Because of Apple’s stellar unit shipment numbers and big-spending customer base, hundreds of companies support Apple tablets with creative, off-the-wall and fun aftermarket devices including not just cases, but all kinds of unexpected iPad-specific products.
This enormous after-market will exist for the iPad Mini, just as it does for the current iPad. The Surface? Not so much. It’s a real disadvantage.
When Apple launched the first iPad in 2010, it was one of the most impressive first-version launches of any consumer electronics product ever. In addition, it had the advantage of being the only product of its kind on the market for months. It was literally incomparable because there was nothing to compare it to.
The biggest possible concern is lag time for the multi-touch interface. Apple’s ability to provide relatively little lag-time when you, say, swipe your finger across the screen to move from one set of icons to the next is the single biggest advantage it had over Android devices. It’s the “magical” that Jobs talked about, where your brain accepts the illusion of physical reality.
Laggy, jaggy performance for touch interfaces shatters that illusion, and turns off users.
To the best of my knowledge, Apple is the only tablet maker that has been able to ship non-laggy multi-touch performance in its version-1 tablet. So it’s unlikely that Microsoft will be able to.

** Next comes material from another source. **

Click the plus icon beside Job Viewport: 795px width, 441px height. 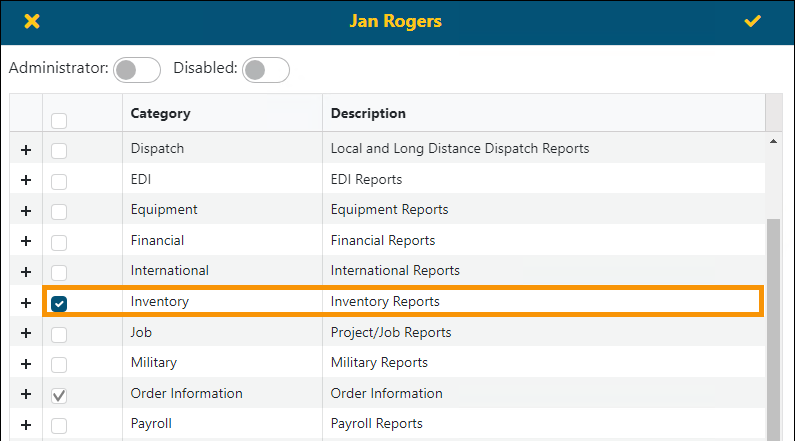click(26, 332)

Any poor interface performance by the Surface will tar the product with a bad reputation which could take years to overcome after actual performance has been improved.
One of the un-measurables surrounding Microsoft’s many attempts to crack the mobile consumer electronics market is that the Microsoft brand is not associated in the minds of consumers with any particular temperature: As a company, Microsoft is neither “hot,” nor “cool.”

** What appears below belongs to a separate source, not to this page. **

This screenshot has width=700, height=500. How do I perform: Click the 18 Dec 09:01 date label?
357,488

It’s almost bizarre that Microsoft has a reputation as a stodgy, corporate hawker of Excel and Exchange Server, when you consider the Xbox, Windows Phone and other appealing consumer products the company has been actually making for years.
Microsoft’s reputation isn’t fair, and it isn’t right, but mostly it isn’t irrelevant.

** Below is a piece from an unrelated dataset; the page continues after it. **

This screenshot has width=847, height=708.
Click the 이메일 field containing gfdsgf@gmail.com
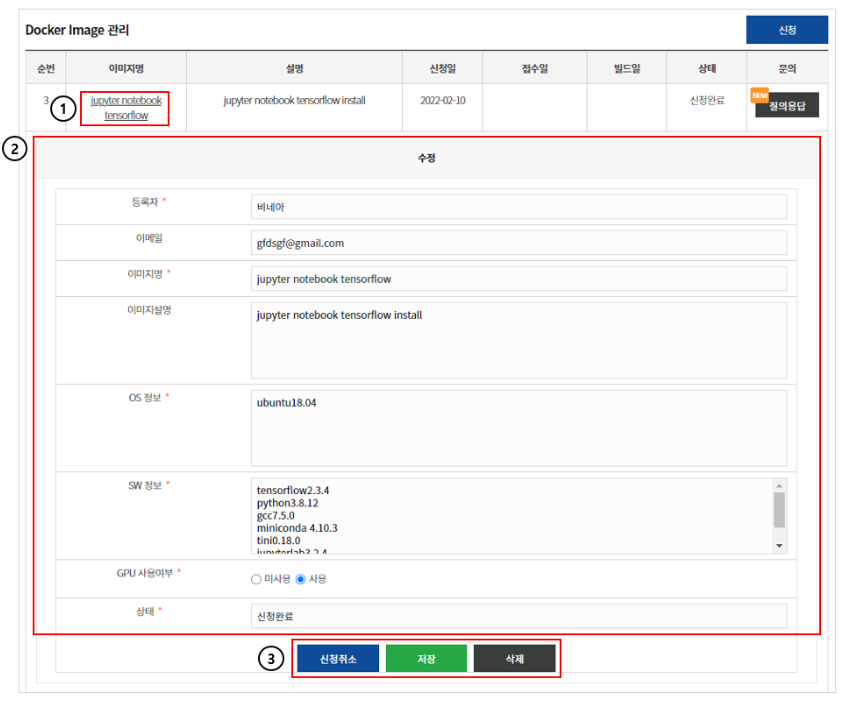tap(519, 243)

The fact is that Surface will very likely face the same prejudice, for lack of a better world, as Windows Phone handsets do. Some of these phones are innovative, powerful and really cool. But Microsoft and its Windows Phone partners just can’t match the reputation for hipster cool that the iPhone has or geek cred that Android handsets are associated with.
So Microsoft faces an uphill battle convincing the masses to pick Surface over iOS or Android devices.
And now we come to the least well-appreciated barrier to success that Microsoft faces: Its own fan base.
Yes, Microsoft has fanboys, and millions of them. But they love Microsoft in large part because the company promotes products that are the opposite of “information appliances.”
The post-PC world so far belongs to Apple, a company that ships environmentally unfriendly black boxes that the customer is not meant to modify, expand upon, optimize, customize or even understand.
So now Microsoft comes along with an appliance. Who’s going to buy it? Not Microsoft fanboys -- they want anti-appliances. Not Apple fanboys. And not Android fanboys. Who’s left?
The Microsoft Surface RT and the iPad Mini are not comparable, really. The current iPad makes a better comparison.
But I compare them anyway because we’re in a situation where we have two essentially unknown tablets from two of the biggest companies in the industry.
And even before we’ve actually reviewed either of them, or tried them out in the real world, I still think we have enough information to predict that the iPad Mini will be an instant success. And the Microsoft Surface will be a short-term flop.
The good news for Microsoft is that they’re on the right track, and that the future could be altogether different.
But I’m pretty sure that a comparison of the first six months of each device will see unit sales of the Apple iPad Mini more than 10 times bigger than the Microsoft Surface.